Think back to the last time you met someone new. It may have been a first date, it might have been a casual mixer, or it might have been some sort of conference, interview or business function. You’re meeting this person for the first time and you get completely focused on making a positive first impression. Rather than actively listening to what this person is trying to say, you’re frantically formulating what you’re going to say next.
And then you miss her name. And then you feel awful about it. And you’ll feel bad if you ask her for her name again.
Get Out of Your Head
This is a problem that extends beyond these initial meetings and into subsequent encounters. You “engage” in a conversation, but you’re not really paying attention to what the other person is saying. You’re working much harder on coming up with what you want to say, because you want to sound like you’re smart, witty, funny and knowledgeable. But that’s not the point of a conversation. The point is to connect with this other person and exchange ideas.
As you may already know, I was recently in Las Vegas for CES. I met up with many people I already knew, but I also met many marketing managers and product engineers for the first time. And, believe me, I tried my best to be an active listener, because I wanted to pick up on certain cues that I could use when I conducted my on-camera interviews. Human nature being what it is, that was quite the challenge, especially after doing this for several days in a row.

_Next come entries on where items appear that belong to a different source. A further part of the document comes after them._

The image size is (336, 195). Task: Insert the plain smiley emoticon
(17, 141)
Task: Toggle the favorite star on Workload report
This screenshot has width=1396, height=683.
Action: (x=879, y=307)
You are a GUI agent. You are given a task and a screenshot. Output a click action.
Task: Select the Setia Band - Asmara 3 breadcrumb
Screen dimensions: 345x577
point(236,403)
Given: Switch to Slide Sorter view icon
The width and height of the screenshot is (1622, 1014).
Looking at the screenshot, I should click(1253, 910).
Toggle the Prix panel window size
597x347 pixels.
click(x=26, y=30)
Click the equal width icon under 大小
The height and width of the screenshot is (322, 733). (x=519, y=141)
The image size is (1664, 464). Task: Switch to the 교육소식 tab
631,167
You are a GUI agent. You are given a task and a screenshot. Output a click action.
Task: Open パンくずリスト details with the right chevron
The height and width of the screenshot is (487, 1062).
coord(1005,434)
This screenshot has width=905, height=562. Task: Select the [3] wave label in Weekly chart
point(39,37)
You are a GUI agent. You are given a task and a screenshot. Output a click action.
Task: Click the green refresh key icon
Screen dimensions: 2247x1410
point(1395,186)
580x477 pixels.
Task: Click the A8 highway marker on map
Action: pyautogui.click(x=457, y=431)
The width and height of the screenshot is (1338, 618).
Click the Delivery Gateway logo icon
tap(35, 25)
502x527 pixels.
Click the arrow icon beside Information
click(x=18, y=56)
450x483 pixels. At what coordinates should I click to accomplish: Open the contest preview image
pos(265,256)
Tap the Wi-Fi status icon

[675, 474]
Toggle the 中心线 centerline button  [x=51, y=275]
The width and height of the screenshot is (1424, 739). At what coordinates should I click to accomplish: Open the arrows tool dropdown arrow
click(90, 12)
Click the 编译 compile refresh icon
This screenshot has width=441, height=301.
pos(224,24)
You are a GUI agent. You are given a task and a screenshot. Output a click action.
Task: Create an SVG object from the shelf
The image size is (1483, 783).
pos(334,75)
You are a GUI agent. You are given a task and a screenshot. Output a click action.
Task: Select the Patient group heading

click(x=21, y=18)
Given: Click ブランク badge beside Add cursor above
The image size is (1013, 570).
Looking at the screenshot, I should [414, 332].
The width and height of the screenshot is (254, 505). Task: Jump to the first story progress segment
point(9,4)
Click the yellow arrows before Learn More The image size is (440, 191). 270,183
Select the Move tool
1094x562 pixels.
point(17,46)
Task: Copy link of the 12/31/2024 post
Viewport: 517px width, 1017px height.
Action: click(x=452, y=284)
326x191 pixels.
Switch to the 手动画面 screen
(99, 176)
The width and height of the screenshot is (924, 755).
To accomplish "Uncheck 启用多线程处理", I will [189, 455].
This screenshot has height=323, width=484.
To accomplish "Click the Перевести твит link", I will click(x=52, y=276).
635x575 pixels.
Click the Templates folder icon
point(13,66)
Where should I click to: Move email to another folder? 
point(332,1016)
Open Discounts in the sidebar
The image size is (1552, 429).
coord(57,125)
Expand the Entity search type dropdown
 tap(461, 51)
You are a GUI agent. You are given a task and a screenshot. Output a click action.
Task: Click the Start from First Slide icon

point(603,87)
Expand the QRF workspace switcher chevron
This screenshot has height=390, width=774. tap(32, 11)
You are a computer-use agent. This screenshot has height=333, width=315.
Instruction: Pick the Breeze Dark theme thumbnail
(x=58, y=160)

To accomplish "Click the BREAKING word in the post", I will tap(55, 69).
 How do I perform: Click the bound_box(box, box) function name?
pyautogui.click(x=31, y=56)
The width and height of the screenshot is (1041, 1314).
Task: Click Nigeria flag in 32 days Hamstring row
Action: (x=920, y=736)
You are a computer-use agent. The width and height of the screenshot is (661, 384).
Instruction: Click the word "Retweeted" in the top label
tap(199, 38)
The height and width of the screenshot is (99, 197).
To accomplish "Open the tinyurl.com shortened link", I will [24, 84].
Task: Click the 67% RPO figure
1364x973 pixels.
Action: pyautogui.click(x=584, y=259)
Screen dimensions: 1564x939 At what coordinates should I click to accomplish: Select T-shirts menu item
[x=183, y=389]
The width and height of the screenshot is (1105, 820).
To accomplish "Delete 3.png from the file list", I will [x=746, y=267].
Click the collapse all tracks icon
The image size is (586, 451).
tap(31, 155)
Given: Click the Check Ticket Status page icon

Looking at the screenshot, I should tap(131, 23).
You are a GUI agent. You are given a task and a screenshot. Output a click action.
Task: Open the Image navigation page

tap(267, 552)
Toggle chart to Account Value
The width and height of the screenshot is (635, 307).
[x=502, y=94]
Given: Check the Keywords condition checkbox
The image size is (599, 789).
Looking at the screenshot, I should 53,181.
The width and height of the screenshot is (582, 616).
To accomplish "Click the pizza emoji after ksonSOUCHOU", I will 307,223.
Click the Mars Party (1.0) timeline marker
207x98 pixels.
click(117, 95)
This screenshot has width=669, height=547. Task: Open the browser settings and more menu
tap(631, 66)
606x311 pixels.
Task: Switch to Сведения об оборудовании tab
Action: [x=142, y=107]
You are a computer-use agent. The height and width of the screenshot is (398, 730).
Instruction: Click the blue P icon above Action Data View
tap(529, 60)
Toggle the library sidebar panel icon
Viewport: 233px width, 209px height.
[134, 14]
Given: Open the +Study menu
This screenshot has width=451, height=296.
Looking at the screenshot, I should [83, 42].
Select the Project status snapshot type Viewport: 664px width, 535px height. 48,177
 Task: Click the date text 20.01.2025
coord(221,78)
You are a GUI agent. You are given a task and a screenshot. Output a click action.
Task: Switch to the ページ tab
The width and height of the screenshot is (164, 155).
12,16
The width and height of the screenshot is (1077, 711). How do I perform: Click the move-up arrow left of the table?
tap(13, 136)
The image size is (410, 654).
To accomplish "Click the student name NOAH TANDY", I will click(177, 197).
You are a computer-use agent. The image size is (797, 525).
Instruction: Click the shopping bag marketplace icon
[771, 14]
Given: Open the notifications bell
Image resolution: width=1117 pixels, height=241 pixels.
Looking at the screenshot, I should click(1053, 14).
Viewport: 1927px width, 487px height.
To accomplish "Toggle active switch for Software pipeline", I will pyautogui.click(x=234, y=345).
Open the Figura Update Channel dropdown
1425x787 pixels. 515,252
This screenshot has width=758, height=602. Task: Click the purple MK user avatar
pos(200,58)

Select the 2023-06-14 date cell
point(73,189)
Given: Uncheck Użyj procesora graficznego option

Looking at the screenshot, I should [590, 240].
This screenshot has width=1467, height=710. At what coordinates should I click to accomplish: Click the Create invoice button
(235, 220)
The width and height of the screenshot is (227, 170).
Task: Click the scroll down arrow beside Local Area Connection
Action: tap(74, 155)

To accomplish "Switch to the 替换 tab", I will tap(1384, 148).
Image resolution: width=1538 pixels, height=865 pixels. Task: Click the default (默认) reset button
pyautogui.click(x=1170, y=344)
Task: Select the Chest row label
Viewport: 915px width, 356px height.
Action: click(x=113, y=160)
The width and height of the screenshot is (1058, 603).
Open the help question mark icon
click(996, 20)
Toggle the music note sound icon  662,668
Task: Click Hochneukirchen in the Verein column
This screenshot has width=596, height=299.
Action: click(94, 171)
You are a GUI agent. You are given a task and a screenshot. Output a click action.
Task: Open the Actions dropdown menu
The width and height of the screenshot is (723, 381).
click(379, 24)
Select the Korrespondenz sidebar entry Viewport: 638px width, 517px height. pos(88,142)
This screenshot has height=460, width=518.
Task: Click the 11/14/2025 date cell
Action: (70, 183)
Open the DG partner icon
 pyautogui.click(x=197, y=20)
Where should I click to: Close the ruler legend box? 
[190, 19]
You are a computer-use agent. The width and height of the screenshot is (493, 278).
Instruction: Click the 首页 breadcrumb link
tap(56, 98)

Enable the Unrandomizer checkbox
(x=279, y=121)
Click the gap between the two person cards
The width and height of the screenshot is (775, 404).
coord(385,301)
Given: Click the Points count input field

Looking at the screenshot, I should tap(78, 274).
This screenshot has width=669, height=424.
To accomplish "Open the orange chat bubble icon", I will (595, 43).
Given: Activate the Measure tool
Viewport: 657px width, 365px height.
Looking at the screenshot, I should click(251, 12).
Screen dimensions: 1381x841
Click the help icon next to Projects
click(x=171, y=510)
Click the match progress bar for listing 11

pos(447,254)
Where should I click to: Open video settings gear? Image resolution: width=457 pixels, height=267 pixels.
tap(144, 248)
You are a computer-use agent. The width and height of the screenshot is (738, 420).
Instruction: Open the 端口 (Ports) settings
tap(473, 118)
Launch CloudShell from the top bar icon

Pay Attention and Let Them Talk
Some of the interviews went better than others, of course. You can see my time with Arthur from LUXA2 in the image above. Despite paying as close attention to possible to what he had to say about their expanded mobile accessory line, I never really never felt the need to interject to “prove” that I was listening; I just let him do his thing.
Being a “good listener” doesn’t mean you should be completely mute nor does it mean that you should interject at every possible opportunity. What it means is to participate in what some psychologists may call “active listening.” Listening should not be a passive task; it is something with which you must actively engage. We could all improve on that.
A Learning Process
Steven Spielberg once said that “when you listen, you learn.” And when you’ve allocated all of your mental resources to thinking about your next response, you’re not listening anymore.
Having a conversation is as much about listening as it is about talking. Actually it’s more because you already know yourself and your ideas, but not the other persons. If you listen, you learn different and maybe new things that can help make things better or help you to know more about the other person.
The world does not revolve around us, we just interact with it. How we do that affects our future interaction.